(Records to process)

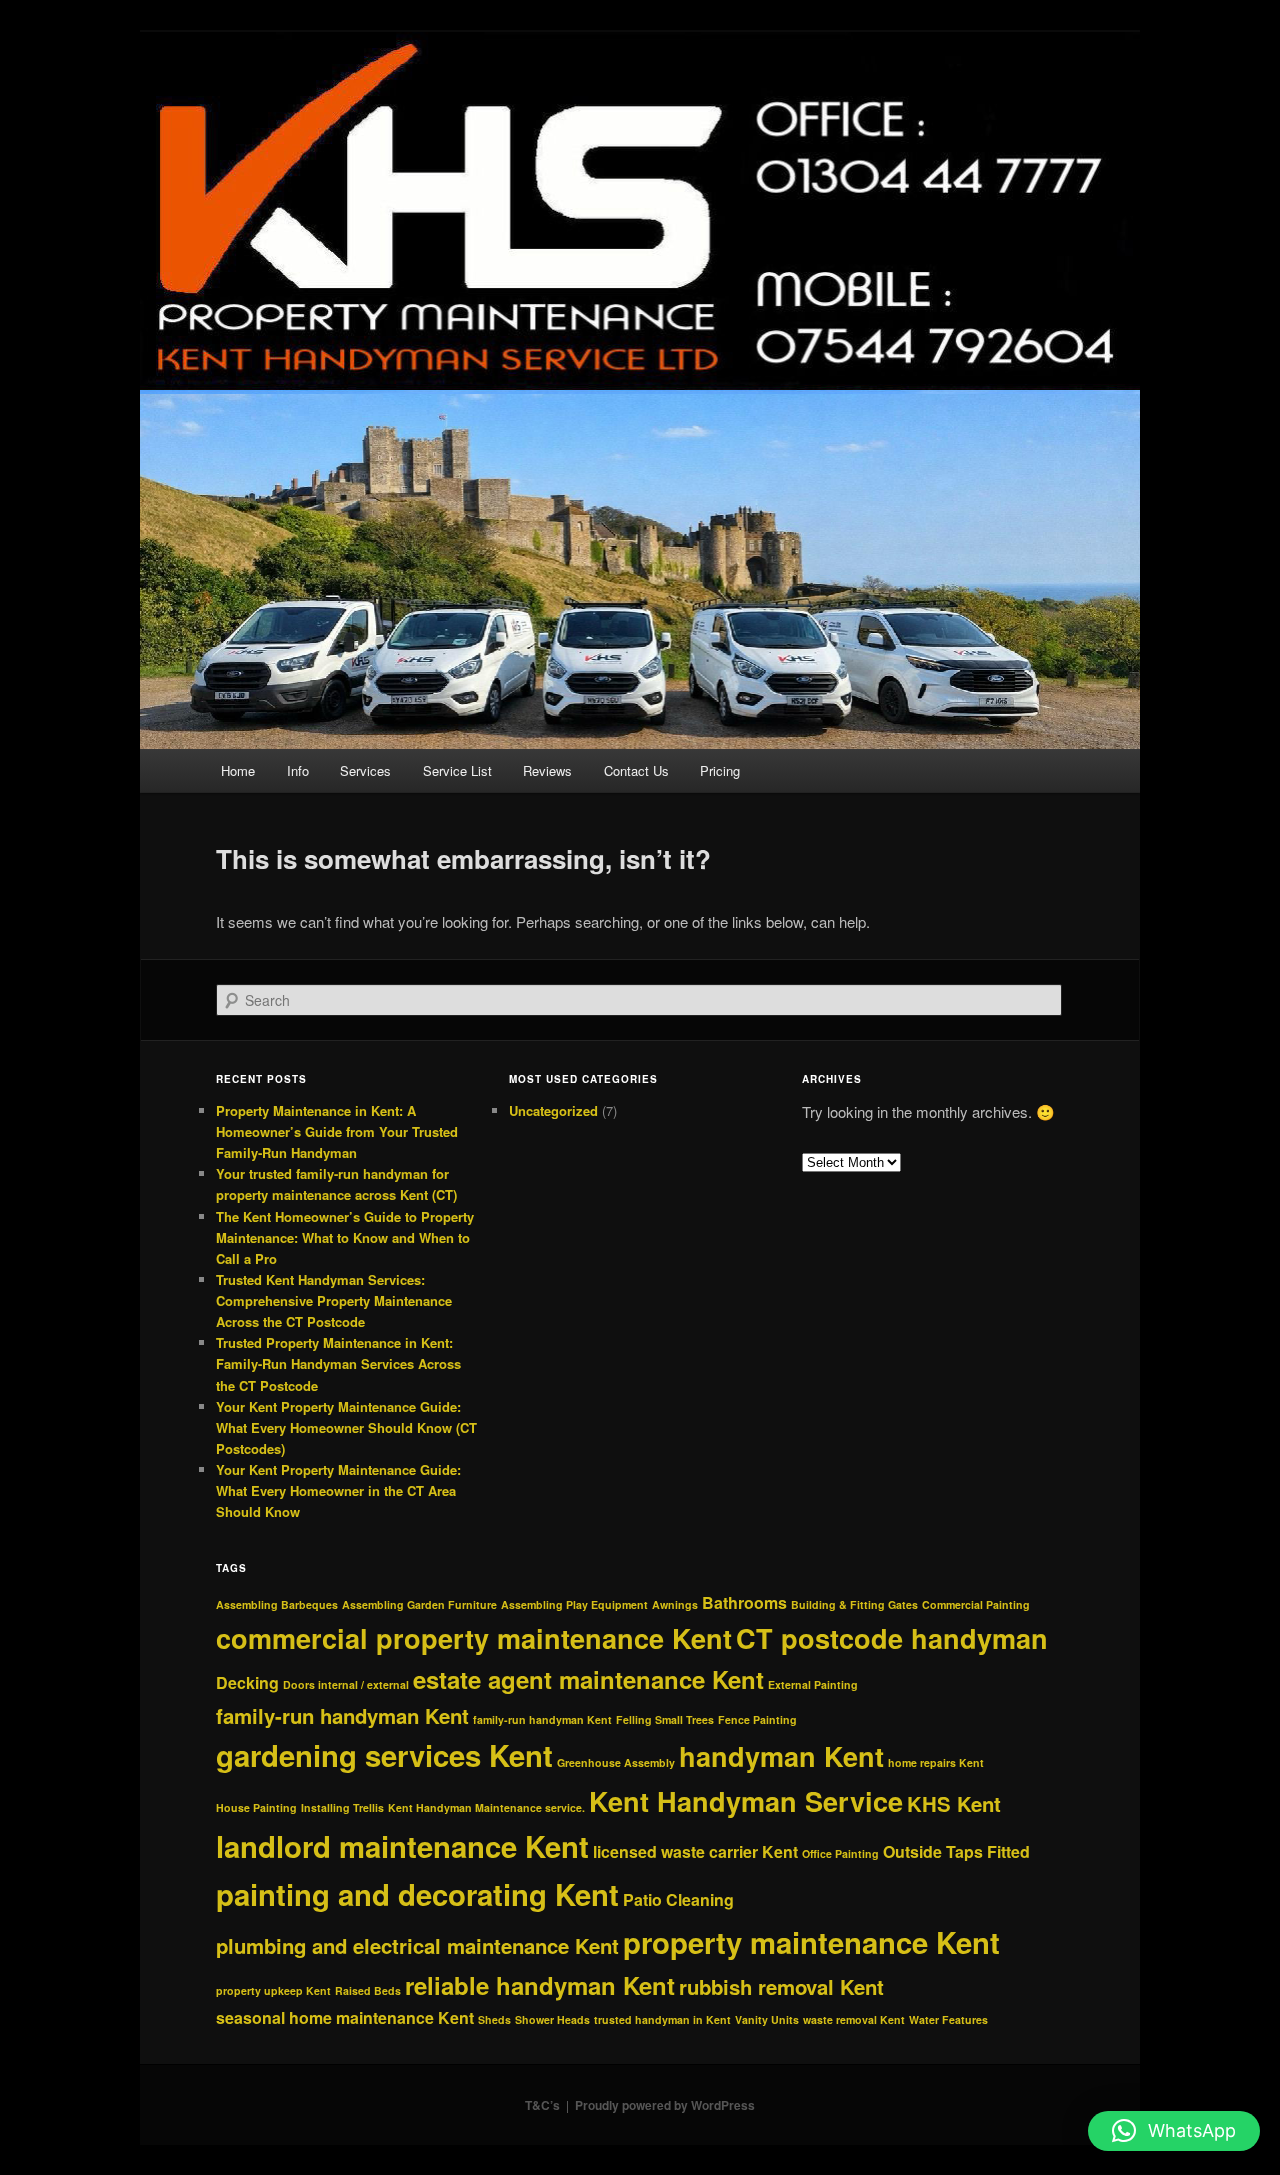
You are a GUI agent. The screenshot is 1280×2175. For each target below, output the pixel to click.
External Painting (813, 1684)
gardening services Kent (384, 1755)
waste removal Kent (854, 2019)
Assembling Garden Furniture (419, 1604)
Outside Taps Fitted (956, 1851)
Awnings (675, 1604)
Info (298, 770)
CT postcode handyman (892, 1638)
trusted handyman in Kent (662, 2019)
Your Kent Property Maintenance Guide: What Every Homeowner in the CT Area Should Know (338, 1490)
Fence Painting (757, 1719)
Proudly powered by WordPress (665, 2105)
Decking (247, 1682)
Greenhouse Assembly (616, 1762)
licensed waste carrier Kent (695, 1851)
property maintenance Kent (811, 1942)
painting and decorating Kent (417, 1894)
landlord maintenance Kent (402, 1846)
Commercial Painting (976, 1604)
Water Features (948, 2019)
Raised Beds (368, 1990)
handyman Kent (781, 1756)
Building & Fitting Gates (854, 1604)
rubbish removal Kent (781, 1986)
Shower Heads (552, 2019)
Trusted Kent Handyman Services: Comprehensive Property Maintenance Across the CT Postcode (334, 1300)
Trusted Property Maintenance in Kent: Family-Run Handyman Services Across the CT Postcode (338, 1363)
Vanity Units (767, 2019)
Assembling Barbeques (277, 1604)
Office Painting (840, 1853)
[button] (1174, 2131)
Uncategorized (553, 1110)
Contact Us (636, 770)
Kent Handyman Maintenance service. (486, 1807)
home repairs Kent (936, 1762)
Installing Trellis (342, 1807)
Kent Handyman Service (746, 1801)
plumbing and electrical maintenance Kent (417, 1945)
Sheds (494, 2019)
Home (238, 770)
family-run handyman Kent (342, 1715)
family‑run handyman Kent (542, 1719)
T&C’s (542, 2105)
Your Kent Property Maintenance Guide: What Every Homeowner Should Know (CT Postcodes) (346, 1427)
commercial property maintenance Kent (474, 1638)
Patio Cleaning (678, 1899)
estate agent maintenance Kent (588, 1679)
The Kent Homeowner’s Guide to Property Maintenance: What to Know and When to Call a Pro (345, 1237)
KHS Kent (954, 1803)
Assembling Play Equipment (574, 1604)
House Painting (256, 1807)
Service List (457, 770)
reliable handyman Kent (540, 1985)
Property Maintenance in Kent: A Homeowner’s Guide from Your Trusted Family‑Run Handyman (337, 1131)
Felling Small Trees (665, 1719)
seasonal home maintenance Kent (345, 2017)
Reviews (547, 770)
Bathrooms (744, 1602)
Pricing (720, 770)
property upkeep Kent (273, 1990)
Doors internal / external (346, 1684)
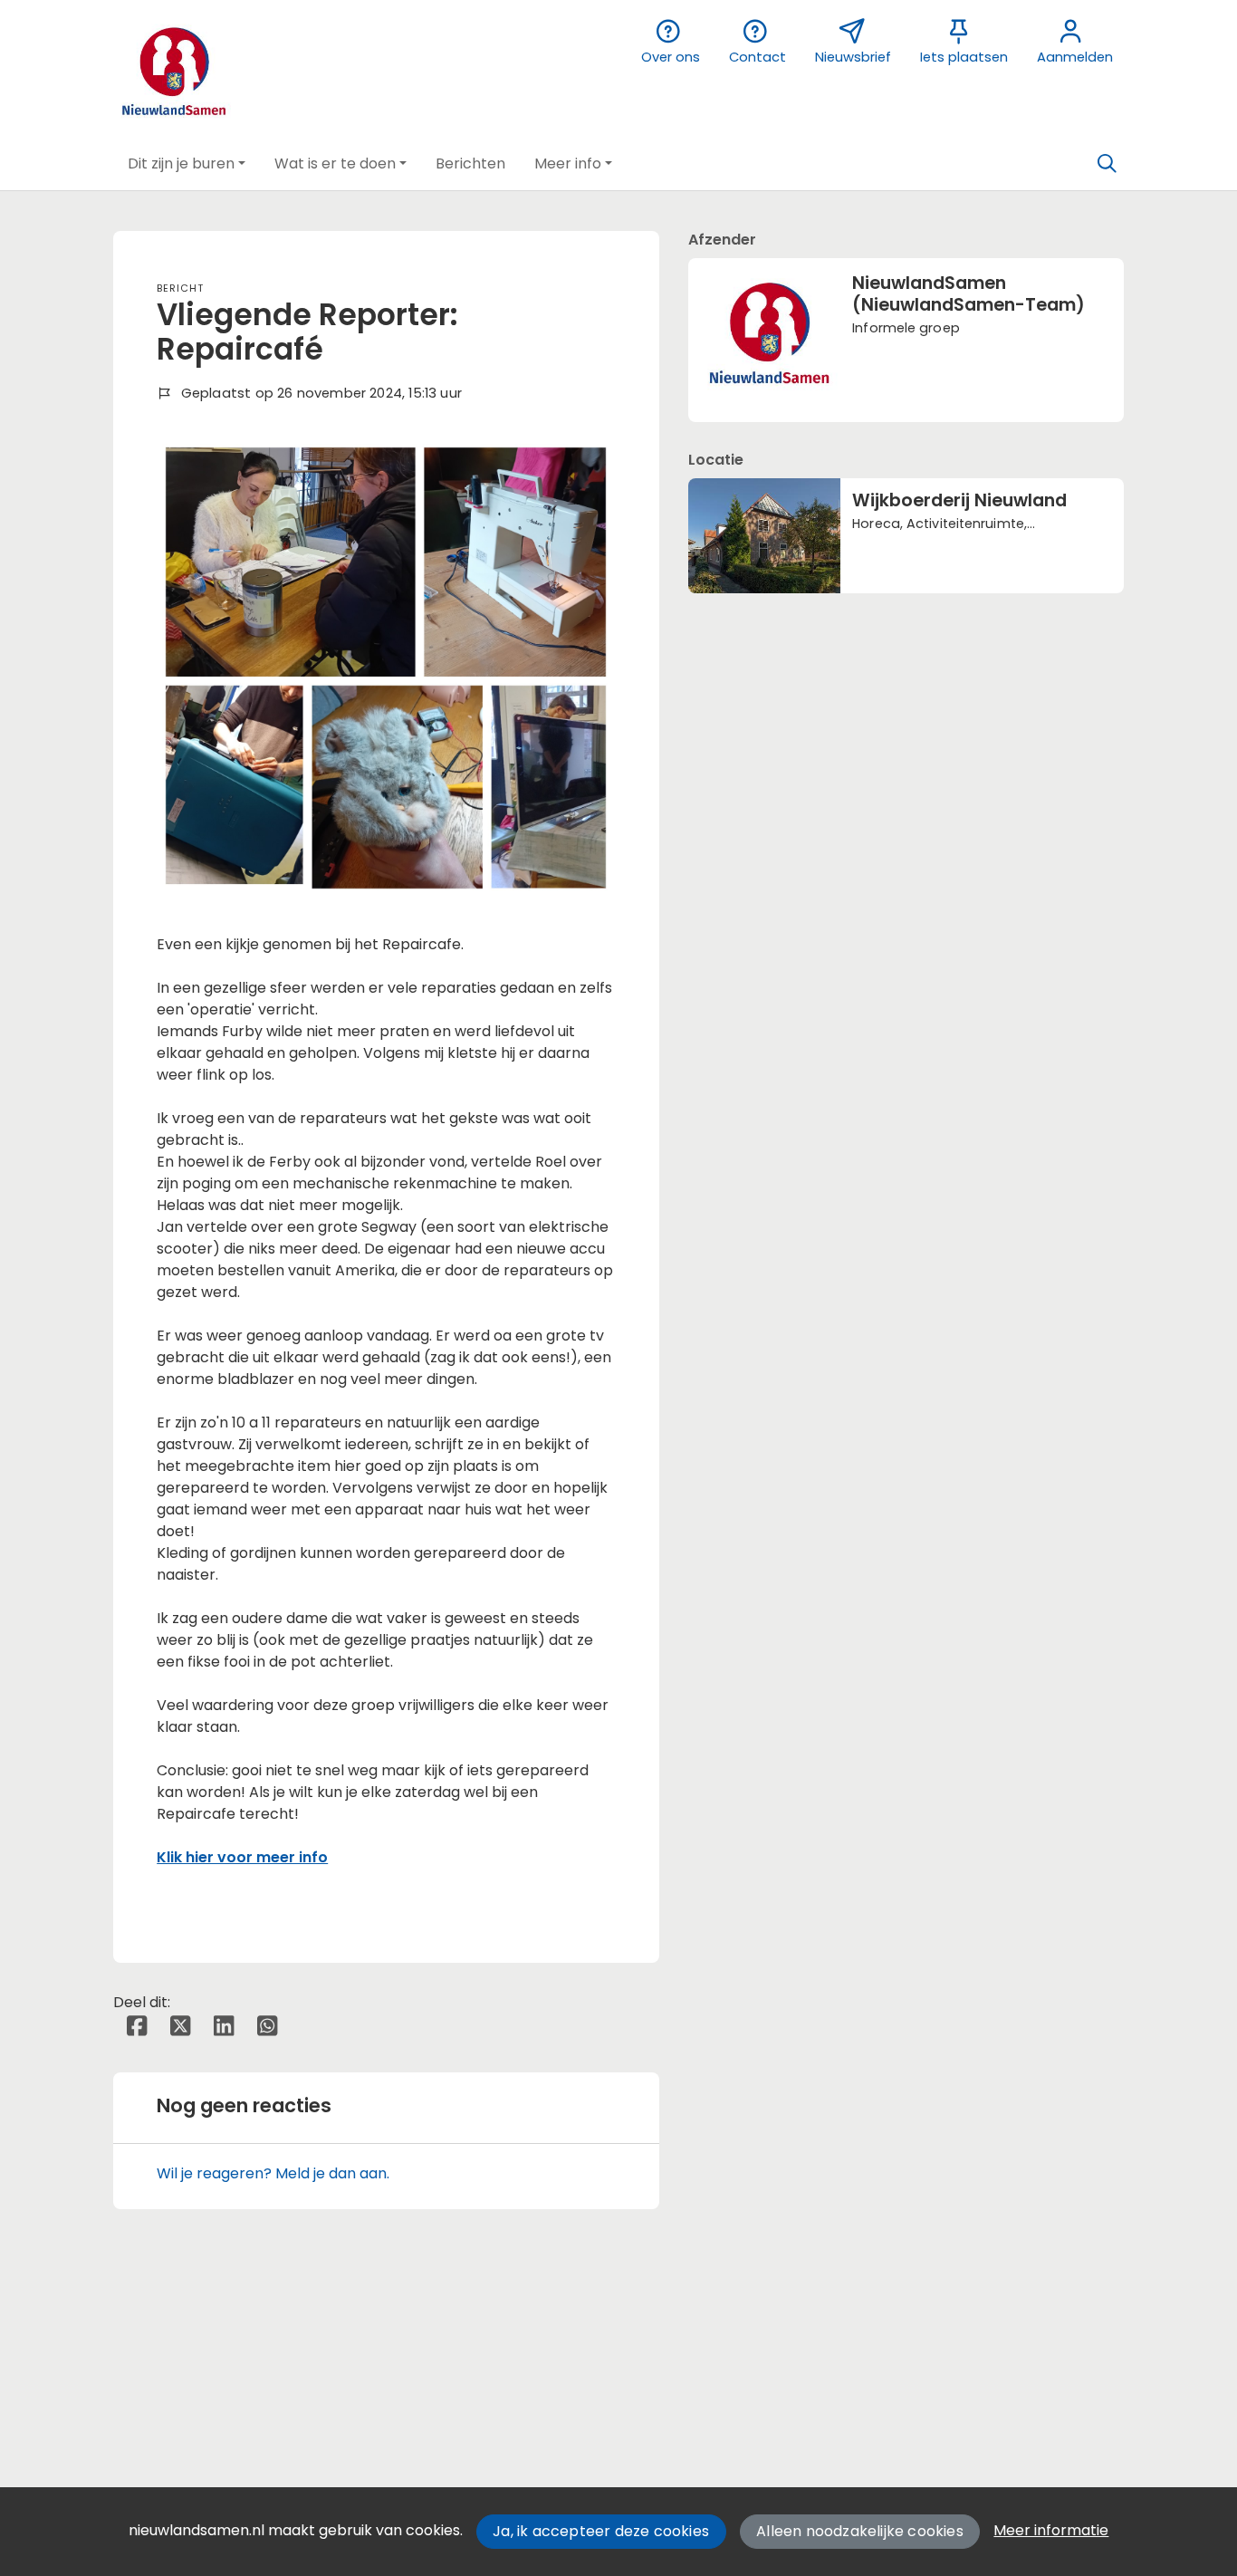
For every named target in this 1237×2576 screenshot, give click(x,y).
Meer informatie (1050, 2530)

(End Records to process)

▶ [Problem]:
The answer should contain only the lines from the start of the records above through the line with "painting and decorating Kent (417, 1894)", copied exactly, and no pictures.

▶ [Response area]:
You are a GUI agent. The screenshot is 1280×2175. For each target below, output the pixel to click.
External Painting (813, 1684)
gardening services Kent (384, 1755)
waste removal Kent (854, 2019)
Assembling Garden Furniture (419, 1604)
Outside Taps Fitted (956, 1851)
Awnings (675, 1604)
Info (298, 770)
CT postcode handyman (892, 1638)
trusted handyman in Kent (662, 2019)
Your Kent Property Maintenance Guide: What Every Homeowner in the CT Area Should Know (338, 1490)
Fence Painting (757, 1719)
Proudly powered by WordPress (665, 2105)
Decking (247, 1682)
Greenhouse Assembly (616, 1762)
licensed waste carrier Kent (695, 1851)
property maintenance Kent (811, 1942)
painting and decorating Kent (417, 1894)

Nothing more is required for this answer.